Comme corollaire du transfert des compétences de l’AE ministre à l’AE de l’IGEDD, le projet de décret prévoit :
- le transfert des compétences d’évocation et de transfert jusqu’ici attribuées au ministre chargé de l’environnement :
- pour les projets : possibilité, pour l’AE de l’IGEDD et pour l’exercice de la mission d’avis, de se saisir de tout projet relevant de la MRAE ou au contraire de lui déléguer un projet (II du R.122-6). En conséquence, le V de l’article R.122-7 est modifié pour prévoir qu’en cas de transfert de dossier, le délai court à compter de la date à laquelle l’AE, à qui il est transféré, reçoit le dossier (cette précision existe déjà dans le cadre du transfert du ministre chargé de l’environnement vers l’AE de l’IGEDD)

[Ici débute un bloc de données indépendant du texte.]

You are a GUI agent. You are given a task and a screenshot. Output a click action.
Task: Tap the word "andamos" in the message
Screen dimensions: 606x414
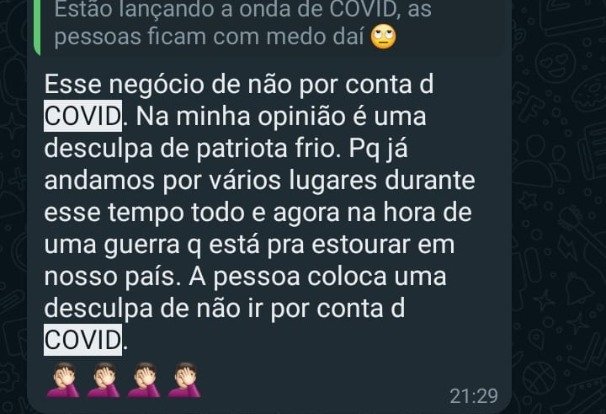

- pour les plans programmes : possibilité, pour l’AE de l’IGEDD de se saisir d’un plan programme relevant de la MRAE
- la modification de l’article R.122-24-2 relatif à la prévention des conflits d’intérêts, ces dispositions ne s’appliquant désormais qu’à la MRAE (l’AE de l’IGEDD disposant d’un nombre de membres suffisant pour permettre que certains se déportent, le cas échéant).
Enfin, le projet de décret intègre deux autres dispositions prévoyant, d’une part, que le porteur de projet doit prendre en compte, le cas échéant, les résultats disponibles d’autres évaluations pertinentes des incidences sur l’environnement dans le cadre de la demande d’examen au cas par cas portant sur son projet (I du R.122-3-1), et, d’autre part, lorsque le projet fait l’objet d’une évaluation environnementale, la possibilité pour le maître d’ouvrage de solliciter un échange avec l’autorité environnementale avant l’émission de son avis (IV du R.122-7).
Commentaires
Le processus actuel ne garantit pas les droits du public :
- l’avis des MRAE fait l’objet d’une réponse du porteur de projet, mais cette réponse bien souvent péremptoire, ne fait pas l’objet d’une réponse de la MRAE, ce qui laisse le public, l’administration et les juges aux prises avec deux documents contradictoires.
Je demande donc que la réponse du porteur de projet soit systématiquement communiquée aux MRAE, avec obligation pour celle ci d’indiquer si elle maintient ou fait évoluer son avis
1. la disposition figurant au IV. – Le ou les maîtres d’ouvrage du projet peuvent solliciter un échange avec l’autorité environnementale avant que celle-ci n’ait élaboré son avis » doit être améliorée :
- l’Autorité environnementale doit être autorisée à prendre également des contacts et à échanger avec les autres parties prenantes, notamment celles de la société civile et du monde associatif, au nom de la sécurité environnementale.
- il convient d’ajouter au dossier les précisions suivantes :
o dans le dispositif de motivation du projet de décret : la justification de cette disposition
o les contenus-types de l’échange avec le porteur de projet : la nature de cet échange, à quel moment, quel en est l’objectif (économique ou environnemental ?), et son degré de transparence car à l’évidence il doit être rendu public.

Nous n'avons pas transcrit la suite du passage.